● Aim of the task: For the entries that follow, count the lines containing the string "under" and write only the number.

● Supplied information:
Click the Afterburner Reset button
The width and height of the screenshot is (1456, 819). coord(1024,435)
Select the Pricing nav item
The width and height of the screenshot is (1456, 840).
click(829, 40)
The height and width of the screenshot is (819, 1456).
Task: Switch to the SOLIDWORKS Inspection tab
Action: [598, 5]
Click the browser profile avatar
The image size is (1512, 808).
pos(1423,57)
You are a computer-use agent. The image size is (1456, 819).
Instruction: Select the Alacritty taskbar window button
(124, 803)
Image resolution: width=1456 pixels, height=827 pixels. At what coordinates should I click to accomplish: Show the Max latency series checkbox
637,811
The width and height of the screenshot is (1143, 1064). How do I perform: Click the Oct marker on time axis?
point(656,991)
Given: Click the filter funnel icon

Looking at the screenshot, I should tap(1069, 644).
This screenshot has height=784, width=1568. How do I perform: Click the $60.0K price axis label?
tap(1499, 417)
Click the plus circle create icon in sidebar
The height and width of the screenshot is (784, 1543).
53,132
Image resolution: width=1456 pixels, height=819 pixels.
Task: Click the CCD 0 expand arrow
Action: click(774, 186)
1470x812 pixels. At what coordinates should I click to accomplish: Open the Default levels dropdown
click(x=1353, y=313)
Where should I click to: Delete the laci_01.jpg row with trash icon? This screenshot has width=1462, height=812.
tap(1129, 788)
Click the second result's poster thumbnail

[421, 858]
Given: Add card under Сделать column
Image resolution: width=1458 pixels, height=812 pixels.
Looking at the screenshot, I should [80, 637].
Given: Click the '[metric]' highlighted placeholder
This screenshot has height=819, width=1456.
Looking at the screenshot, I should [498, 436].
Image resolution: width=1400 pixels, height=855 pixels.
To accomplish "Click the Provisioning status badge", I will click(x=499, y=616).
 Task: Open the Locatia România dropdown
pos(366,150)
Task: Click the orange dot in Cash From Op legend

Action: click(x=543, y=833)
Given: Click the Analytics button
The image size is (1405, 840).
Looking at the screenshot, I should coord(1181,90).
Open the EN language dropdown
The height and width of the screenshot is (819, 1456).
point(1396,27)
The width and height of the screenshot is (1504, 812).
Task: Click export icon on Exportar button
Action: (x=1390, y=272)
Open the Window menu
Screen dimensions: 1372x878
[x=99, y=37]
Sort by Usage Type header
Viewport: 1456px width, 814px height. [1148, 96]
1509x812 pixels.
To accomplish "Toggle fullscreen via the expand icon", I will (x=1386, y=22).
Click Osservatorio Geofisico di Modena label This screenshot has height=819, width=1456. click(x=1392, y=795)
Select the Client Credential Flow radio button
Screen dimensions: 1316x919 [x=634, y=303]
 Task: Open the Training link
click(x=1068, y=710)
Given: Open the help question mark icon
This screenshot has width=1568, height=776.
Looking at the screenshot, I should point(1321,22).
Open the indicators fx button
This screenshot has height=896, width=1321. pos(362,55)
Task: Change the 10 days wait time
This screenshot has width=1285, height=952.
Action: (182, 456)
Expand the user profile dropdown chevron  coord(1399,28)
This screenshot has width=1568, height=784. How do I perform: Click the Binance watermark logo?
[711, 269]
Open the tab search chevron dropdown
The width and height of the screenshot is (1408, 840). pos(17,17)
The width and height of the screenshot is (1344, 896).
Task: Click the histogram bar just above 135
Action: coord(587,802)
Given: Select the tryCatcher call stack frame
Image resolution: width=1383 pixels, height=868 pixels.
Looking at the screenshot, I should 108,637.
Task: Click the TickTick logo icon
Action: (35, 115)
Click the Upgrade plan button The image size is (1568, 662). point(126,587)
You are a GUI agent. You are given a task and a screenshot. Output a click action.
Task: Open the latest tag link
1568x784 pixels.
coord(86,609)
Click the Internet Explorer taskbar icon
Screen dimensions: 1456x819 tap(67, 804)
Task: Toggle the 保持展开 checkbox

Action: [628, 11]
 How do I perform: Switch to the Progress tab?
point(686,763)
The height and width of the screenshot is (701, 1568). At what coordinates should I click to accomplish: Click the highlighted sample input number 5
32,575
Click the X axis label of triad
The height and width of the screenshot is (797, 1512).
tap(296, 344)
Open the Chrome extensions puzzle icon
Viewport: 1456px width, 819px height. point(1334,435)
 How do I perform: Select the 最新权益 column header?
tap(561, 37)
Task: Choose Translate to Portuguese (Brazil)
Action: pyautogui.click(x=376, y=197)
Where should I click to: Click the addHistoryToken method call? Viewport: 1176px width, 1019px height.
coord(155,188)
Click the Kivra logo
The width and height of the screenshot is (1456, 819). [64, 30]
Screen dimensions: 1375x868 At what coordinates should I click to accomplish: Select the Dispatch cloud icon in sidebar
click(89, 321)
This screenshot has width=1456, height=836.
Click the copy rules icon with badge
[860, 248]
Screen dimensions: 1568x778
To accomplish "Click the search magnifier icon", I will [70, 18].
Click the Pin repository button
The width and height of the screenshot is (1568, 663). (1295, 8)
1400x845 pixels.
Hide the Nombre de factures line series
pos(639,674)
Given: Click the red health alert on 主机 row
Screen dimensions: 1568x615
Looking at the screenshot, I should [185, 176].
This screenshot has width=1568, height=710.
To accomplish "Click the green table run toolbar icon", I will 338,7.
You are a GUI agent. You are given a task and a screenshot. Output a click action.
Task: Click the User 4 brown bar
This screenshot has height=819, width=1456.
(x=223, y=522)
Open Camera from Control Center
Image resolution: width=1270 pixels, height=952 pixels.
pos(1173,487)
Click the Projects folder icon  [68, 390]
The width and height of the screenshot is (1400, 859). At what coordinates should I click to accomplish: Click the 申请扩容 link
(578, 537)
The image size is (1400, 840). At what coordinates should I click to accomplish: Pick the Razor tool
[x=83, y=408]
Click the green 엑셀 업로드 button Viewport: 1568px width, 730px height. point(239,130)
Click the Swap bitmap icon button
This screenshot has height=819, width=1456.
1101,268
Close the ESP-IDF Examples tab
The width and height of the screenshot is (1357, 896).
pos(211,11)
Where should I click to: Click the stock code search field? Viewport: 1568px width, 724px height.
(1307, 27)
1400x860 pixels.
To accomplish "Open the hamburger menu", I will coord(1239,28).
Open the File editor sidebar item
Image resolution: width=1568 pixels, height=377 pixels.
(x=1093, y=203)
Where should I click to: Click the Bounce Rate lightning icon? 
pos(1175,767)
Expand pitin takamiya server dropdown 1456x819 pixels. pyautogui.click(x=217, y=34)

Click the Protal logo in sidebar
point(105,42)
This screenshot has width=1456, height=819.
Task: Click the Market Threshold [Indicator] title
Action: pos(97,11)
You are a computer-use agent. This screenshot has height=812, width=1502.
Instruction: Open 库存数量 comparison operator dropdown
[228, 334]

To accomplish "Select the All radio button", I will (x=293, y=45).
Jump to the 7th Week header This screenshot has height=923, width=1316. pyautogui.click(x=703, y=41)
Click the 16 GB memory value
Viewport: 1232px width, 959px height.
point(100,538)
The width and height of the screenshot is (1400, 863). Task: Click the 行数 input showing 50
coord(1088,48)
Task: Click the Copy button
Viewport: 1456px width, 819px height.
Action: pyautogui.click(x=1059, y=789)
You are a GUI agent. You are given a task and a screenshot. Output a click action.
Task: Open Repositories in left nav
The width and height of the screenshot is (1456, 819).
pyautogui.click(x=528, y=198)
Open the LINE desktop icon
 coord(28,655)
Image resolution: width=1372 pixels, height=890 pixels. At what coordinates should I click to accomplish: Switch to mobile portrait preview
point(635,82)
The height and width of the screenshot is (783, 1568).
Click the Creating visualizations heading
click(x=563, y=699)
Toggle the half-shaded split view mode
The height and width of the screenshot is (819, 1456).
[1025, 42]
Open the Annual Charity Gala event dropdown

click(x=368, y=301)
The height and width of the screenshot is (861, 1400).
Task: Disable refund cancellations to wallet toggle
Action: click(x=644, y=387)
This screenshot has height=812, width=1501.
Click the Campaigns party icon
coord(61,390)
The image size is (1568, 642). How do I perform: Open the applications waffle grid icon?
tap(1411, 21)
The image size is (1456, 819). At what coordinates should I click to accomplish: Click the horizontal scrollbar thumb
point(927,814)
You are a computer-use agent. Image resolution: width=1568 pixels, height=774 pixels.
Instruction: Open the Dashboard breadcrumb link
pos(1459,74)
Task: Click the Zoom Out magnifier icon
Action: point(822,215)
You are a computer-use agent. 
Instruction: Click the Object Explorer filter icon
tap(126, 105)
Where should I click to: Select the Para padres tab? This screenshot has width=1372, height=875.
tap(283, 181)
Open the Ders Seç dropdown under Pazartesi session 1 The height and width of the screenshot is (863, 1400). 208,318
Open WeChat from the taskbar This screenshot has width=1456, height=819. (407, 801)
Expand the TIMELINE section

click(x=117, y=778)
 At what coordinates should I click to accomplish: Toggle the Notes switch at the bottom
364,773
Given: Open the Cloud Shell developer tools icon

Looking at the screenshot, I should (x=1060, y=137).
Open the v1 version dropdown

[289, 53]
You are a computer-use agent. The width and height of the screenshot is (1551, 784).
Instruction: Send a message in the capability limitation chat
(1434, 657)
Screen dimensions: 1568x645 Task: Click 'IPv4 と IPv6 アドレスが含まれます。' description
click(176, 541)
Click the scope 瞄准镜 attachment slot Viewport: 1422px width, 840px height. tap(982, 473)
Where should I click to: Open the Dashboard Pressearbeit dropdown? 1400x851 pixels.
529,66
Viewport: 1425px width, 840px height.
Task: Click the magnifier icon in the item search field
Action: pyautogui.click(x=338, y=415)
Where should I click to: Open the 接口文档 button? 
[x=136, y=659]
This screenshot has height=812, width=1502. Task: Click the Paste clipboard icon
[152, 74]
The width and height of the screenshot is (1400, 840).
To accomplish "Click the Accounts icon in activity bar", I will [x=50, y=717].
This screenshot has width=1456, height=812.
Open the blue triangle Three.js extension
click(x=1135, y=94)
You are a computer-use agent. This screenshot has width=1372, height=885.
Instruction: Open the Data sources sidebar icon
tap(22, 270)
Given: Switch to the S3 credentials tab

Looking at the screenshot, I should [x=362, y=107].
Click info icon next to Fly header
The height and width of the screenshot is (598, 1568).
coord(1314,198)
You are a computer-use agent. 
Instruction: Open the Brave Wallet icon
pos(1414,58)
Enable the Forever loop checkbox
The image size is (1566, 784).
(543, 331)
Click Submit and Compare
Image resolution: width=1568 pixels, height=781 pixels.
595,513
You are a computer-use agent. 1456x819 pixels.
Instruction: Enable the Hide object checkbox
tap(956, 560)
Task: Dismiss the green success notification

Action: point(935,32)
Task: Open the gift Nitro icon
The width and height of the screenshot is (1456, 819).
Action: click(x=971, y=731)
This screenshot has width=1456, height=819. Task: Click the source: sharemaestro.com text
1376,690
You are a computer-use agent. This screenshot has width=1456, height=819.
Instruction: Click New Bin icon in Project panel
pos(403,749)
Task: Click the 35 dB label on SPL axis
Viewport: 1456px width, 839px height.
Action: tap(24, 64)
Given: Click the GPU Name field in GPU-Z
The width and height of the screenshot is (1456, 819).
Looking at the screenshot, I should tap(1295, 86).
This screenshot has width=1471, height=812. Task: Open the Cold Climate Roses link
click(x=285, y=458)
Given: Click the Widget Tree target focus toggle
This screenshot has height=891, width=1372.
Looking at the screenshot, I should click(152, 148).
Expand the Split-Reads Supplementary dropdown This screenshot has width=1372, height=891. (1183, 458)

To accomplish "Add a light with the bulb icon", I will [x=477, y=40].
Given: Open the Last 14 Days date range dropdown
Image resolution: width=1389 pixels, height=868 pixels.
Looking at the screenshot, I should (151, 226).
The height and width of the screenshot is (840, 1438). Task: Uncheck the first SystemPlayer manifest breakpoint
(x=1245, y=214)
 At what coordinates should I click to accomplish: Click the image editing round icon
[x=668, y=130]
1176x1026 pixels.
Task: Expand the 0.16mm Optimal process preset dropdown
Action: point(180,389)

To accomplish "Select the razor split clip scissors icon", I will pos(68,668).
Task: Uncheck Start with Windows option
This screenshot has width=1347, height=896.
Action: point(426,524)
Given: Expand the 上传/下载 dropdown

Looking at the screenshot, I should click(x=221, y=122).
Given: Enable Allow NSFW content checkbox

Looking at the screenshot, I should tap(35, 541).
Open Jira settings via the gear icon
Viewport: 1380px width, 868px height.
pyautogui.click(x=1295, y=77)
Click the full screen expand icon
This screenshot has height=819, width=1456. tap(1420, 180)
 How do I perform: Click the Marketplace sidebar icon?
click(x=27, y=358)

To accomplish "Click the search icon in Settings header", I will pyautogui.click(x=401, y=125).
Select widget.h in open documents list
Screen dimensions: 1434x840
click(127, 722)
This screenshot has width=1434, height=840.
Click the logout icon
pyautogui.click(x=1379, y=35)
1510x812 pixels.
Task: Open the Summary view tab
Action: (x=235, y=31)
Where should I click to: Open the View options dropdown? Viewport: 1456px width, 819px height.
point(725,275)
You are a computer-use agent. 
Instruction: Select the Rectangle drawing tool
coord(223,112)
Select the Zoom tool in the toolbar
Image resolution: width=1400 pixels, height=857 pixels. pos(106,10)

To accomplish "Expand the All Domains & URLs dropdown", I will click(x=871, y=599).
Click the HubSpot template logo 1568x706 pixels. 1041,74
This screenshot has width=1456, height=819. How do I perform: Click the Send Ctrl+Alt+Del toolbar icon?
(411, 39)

● Written solution: 2